Aug 5 - 11 2019
About Ádám Jávorkai
Ádám Jávorkai, renowned Hungarian cellist living in Vienna, is a musician of worldwide reputation and laureate of many international competitions. Critics all around the globe admire him already for decades. This artist ungrudgingly shares his exceptional technical and musical capabilities as an inspiration for young talents, showing them new creative ways to express their enthusiasm for music.
Ádám Jávorkai teaches the methods of David Popper, Pablo Casals and André Navarra. His teaching approach is based on developing new musical ideas in different artistic styles, with an accent on harmonious unity of expression, technique and movement.
The Hungarian cellist Ádám Jávorkai, born in Györ, attended the Hans Richter Conservatoire in his native city and the Béla Bartók Conservatoire in Budapest, which he completed with distinction. From 1996 to 2004, he studied in the classes of Prof. Angelika May and Prof. Reinhard Latzko at the University of Music and the Performing Arts in Vienna. He completed his M.A. with unanimous distinction. Currently, he is pursuing a doctorate in musicology in Vienna. For further perfection, he has attended master classes held by Miklós Perényi, Ina-Esther Joost, Tobias Kühne, Ferenc Rados and Anner Bijlsma.
Ádám Jávorkai has ended many competitions with honours. As a teenager, he won the Hungarian Emil Vajda Stringed Instruments Competition for three years in succession after 1991 and the first prize of the National Cello Competition in Hungary in 1990, 1993 and 1996. 1998: Bohuslav Martinu Prize of the International Summer Academy Prague-Vienna-Budapest; 2000: Appreciation Prizes ‘Cellist of the Year’ and ‘Best Interpreter of Slovenian Compositions’, awarded by the Association of Slovenian Composers; 2002: Bartók Prize, Semmering, Austria; 2003: Kodály Prize for the duo with Sándor Jávorkai, Austria; 2008: in a duo with Clara Biermasz first prize at the international competition ‘Premio Città di Padova’, Italy, category chamber music, and at the same place awarded the ‘Primo Premio assoluto’ together with Clara Biermasz as the overall winners of all categories; the same year, first prize at ‘Soloist and Orchestra’, Italy.

- **Requirement**
Name everyone the text about Ádám Jávorkai says held master classes he attended. The listing after this text isn't needed for anything here.

- **Supplied material**
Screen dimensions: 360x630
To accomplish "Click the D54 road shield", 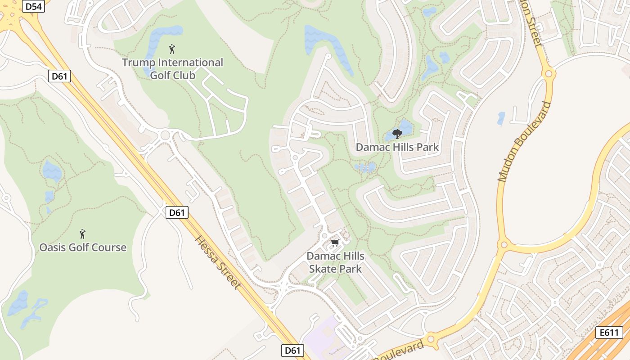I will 34,6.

- **Answer**
Miklós Perényi, Ina-Esther Joost, Tobias Kühne, Ferenc Rados, Anner Bijlsma